BEGIN
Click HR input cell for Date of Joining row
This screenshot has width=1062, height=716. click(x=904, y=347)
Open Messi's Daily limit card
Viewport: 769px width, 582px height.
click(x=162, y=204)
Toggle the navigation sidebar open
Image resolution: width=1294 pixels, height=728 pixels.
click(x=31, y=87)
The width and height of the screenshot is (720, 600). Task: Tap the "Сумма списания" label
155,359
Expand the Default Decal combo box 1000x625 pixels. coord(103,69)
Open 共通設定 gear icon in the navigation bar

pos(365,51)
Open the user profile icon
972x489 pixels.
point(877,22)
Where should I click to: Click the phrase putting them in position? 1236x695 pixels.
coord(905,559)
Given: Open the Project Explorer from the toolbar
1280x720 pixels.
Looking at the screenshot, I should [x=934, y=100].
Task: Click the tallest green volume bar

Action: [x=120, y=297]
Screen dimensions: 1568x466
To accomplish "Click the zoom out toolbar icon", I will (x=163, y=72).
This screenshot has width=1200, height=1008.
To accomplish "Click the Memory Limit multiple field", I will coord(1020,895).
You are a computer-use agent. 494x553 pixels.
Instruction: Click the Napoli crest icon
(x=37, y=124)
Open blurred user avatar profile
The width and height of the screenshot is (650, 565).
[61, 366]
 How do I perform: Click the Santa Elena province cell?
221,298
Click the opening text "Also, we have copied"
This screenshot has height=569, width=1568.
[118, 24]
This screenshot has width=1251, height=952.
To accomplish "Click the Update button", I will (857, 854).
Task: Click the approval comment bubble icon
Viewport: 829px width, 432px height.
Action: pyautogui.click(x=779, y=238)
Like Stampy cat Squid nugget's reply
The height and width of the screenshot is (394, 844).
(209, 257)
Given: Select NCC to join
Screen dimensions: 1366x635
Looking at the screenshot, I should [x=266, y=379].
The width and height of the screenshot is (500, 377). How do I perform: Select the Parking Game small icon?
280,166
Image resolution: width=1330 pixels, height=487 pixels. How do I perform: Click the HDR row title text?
END
Faithfully reproduce all of the material.

Click HR input cell for Date of Joining row
This screenshot has width=1062, height=716. click(x=904, y=347)
Open Messi's Daily limit card
Viewport: 769px width, 582px height.
click(x=162, y=204)
Toggle the navigation sidebar open
Image resolution: width=1294 pixels, height=728 pixels.
click(x=31, y=87)
The width and height of the screenshot is (720, 600). Task: Tap the "Сумма списания" label
155,359
Expand the Default Decal combo box 1000x625 pixels. coord(103,69)
Open 共通設定 gear icon in the navigation bar

pos(365,51)
Open the user profile icon
972x489 pixels.
point(877,22)
Where should I click to: Click the phrase putting them in position? 1236x695 pixels.
coord(905,559)
Given: Open the Project Explorer from the toolbar
1280x720 pixels.
Looking at the screenshot, I should [x=934, y=100].
Task: Click the tallest green volume bar

Action: [x=120, y=297]
Screen dimensions: 1568x466
To accomplish "Click the zoom out toolbar icon", I will (x=163, y=72).
This screenshot has width=1200, height=1008.
To accomplish "Click the Memory Limit multiple field", I will coord(1020,895).
You are a computer-use agent. 494x553 pixels.
Instruction: Click the Napoli crest icon
(x=37, y=124)
Open blurred user avatar profile
The width and height of the screenshot is (650, 565).
[61, 366]
 How do I perform: Click the Santa Elena province cell?
221,298
Click the opening text "Also, we have copied"
This screenshot has height=569, width=1568.
[118, 24]
This screenshot has width=1251, height=952.
To accomplish "Click the Update button", I will (857, 854).
Task: Click the approval comment bubble icon
Viewport: 829px width, 432px height.
Action: pyautogui.click(x=779, y=238)
Like Stampy cat Squid nugget's reply
The height and width of the screenshot is (394, 844).
(209, 257)
Given: Select NCC to join
Screen dimensions: 1366x635
Looking at the screenshot, I should [x=266, y=379].
The width and height of the screenshot is (500, 377). How do I perform: Select the Parking Game small icon?
280,166
Image resolution: width=1330 pixels, height=487 pixels. How do I perform: Click the HDR row title text?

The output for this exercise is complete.